Much was written about the Khan decision immediately after it was handed down, including more than 16 scholarly articles and scores of magazine-type overviews. In fact, the decision represented a natural evolution in antitrust law that had been long in coming. In Kahn, the Supreme Court recognized the criticism that has been levied against Albrecht, including the fact that the absolute ban on vertical maximum price-fixing could actually harm consumers and manufacturers. 118 S. Ct. at 283. The decision makes vertical maximum price fixing -- an attempt by a manufacturer, for example, to limit its distributors profits in order to strengthen its product position as against other brands -- subject to evaluation under the rule of reason "like the majority of commercial arrangements subject to the antitrust laws." Id. at 285. The Khan holding provides manufacturers/suppliers with more flexibility in implementing marketing and promotional programs and, in particular, those programs designed to enhance interbrand competition -- certainly a goal of the antitrust laws.

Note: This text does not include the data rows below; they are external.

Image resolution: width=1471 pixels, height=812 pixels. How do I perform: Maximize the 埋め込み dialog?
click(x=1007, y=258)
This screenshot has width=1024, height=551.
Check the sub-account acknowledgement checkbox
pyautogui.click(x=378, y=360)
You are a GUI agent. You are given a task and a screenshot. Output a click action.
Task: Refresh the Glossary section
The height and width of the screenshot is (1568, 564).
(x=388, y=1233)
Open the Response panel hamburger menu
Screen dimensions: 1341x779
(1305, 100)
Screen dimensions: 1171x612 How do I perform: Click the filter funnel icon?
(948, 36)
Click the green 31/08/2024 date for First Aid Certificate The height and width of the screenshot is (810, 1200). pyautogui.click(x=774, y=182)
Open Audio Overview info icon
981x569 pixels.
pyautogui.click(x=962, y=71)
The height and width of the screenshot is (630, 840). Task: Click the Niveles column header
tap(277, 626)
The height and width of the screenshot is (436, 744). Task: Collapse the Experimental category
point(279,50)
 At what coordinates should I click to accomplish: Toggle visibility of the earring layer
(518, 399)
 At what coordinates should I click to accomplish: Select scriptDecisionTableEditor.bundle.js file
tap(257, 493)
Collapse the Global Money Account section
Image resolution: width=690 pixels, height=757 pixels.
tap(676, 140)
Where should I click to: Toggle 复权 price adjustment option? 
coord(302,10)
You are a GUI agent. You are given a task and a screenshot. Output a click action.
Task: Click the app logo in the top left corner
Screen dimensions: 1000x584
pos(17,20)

Since the decision in November of 1997, Khan has been cited over two dozen times, primarily for general propositions. Most notably, courts cite Khan as support for general statements about Section 1 only prohibiting unreasonable restraints and the current trend to analyze most antitrust claims under the rule of reason analysis (where the court balances all procompetitive and anticompetitive aspects of the challenged arrangement). It is also cited to emphasize the Supreme Court's sole power to overrule one of its decisions -- that lower courts cannot ignore or overrule its precedents.

The proverbial dust having now settled, it is clear that Khan was, in fact, the natural evolution of antitrust law. Because vertical maximum price-fixing is often procompetitive, assessing such arrangements under a rule of reason (versus condemning them automatically under a per se analysis) simply makes sense. And as antitrust law generally has moved away from mechanical rules and toward more realistic application, Khan was a natural, and necessary, step in that evolution.